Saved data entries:
------------

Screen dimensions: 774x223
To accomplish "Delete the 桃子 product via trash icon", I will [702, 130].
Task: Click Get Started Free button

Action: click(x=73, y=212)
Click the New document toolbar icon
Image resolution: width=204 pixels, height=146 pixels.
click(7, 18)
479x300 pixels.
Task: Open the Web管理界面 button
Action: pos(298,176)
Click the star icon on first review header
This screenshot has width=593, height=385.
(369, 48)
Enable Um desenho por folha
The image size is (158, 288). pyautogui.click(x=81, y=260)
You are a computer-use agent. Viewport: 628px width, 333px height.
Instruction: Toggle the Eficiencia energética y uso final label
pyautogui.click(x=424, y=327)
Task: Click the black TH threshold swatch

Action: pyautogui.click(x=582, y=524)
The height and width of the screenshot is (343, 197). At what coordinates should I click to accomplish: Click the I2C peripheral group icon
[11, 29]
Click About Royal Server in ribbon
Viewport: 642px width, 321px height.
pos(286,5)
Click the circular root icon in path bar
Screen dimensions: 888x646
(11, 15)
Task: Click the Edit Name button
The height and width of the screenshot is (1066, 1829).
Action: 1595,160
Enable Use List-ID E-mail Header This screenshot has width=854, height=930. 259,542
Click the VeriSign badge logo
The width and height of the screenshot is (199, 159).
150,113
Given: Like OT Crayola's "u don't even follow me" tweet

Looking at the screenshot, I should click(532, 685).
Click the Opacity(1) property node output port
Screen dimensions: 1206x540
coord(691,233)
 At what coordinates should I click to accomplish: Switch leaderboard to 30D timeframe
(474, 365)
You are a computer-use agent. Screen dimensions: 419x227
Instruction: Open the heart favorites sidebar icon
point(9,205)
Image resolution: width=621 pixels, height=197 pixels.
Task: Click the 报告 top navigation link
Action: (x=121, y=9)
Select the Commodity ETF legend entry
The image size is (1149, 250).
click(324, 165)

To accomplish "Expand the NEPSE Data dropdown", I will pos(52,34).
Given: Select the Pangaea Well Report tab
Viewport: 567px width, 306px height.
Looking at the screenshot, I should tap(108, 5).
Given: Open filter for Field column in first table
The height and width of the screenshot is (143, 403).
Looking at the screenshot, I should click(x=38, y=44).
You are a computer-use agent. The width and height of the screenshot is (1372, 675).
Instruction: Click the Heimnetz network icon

------------

WHAT THE EXERCISE ASKS
From the first record to the last, print each one exactly.

RESPONSE BOX
Screen dimensions: 774x223
To accomplish "Delete the 桃子 product via trash icon", I will [702, 130].
Task: Click Get Started Free button

Action: click(x=73, y=212)
Click the New document toolbar icon
Image resolution: width=204 pixels, height=146 pixels.
click(7, 18)
479x300 pixels.
Task: Open the Web管理界面 button
Action: pos(298,176)
Click the star icon on first review header
This screenshot has width=593, height=385.
(369, 48)
Enable Um desenho por folha
The image size is (158, 288). pyautogui.click(x=81, y=260)
You are a computer-use agent. Viewport: 628px width, 333px height.
Instruction: Toggle the Eficiencia energética y uso final label
pyautogui.click(x=424, y=327)
Task: Click the black TH threshold swatch

Action: pyautogui.click(x=582, y=524)
The height and width of the screenshot is (343, 197). At what coordinates should I click to accomplish: Click the I2C peripheral group icon
[11, 29]
Click About Royal Server in ribbon
Viewport: 642px width, 321px height.
pos(286,5)
Click the circular root icon in path bar
Screen dimensions: 888x646
(11, 15)
Task: Click the Edit Name button
The height and width of the screenshot is (1066, 1829).
Action: 1595,160
Enable Use List-ID E-mail Header This screenshot has width=854, height=930. 259,542
Click the VeriSign badge logo
The width and height of the screenshot is (199, 159).
150,113
Given: Like OT Crayola's "u don't even follow me" tweet

Looking at the screenshot, I should click(532, 685).
Click the Opacity(1) property node output port
Screen dimensions: 1206x540
coord(691,233)
 At what coordinates should I click to accomplish: Switch leaderboard to 30D timeframe
(474, 365)
You are a computer-use agent. Screen dimensions: 419x227
Instruction: Open the heart favorites sidebar icon
point(9,205)
Image resolution: width=621 pixels, height=197 pixels.
Task: Click the 报告 top navigation link
Action: (x=121, y=9)
Select the Commodity ETF legend entry
The image size is (1149, 250).
click(324, 165)

To accomplish "Expand the NEPSE Data dropdown", I will pos(52,34).
Given: Select the Pangaea Well Report tab
Viewport: 567px width, 306px height.
Looking at the screenshot, I should tap(108, 5).
Given: Open filter for Field column in first table
The height and width of the screenshot is (143, 403).
Looking at the screenshot, I should click(x=38, y=44).
You are a computer-use agent. The width and height of the screenshot is (1372, 675).
Instruction: Click the Heimnetz network icon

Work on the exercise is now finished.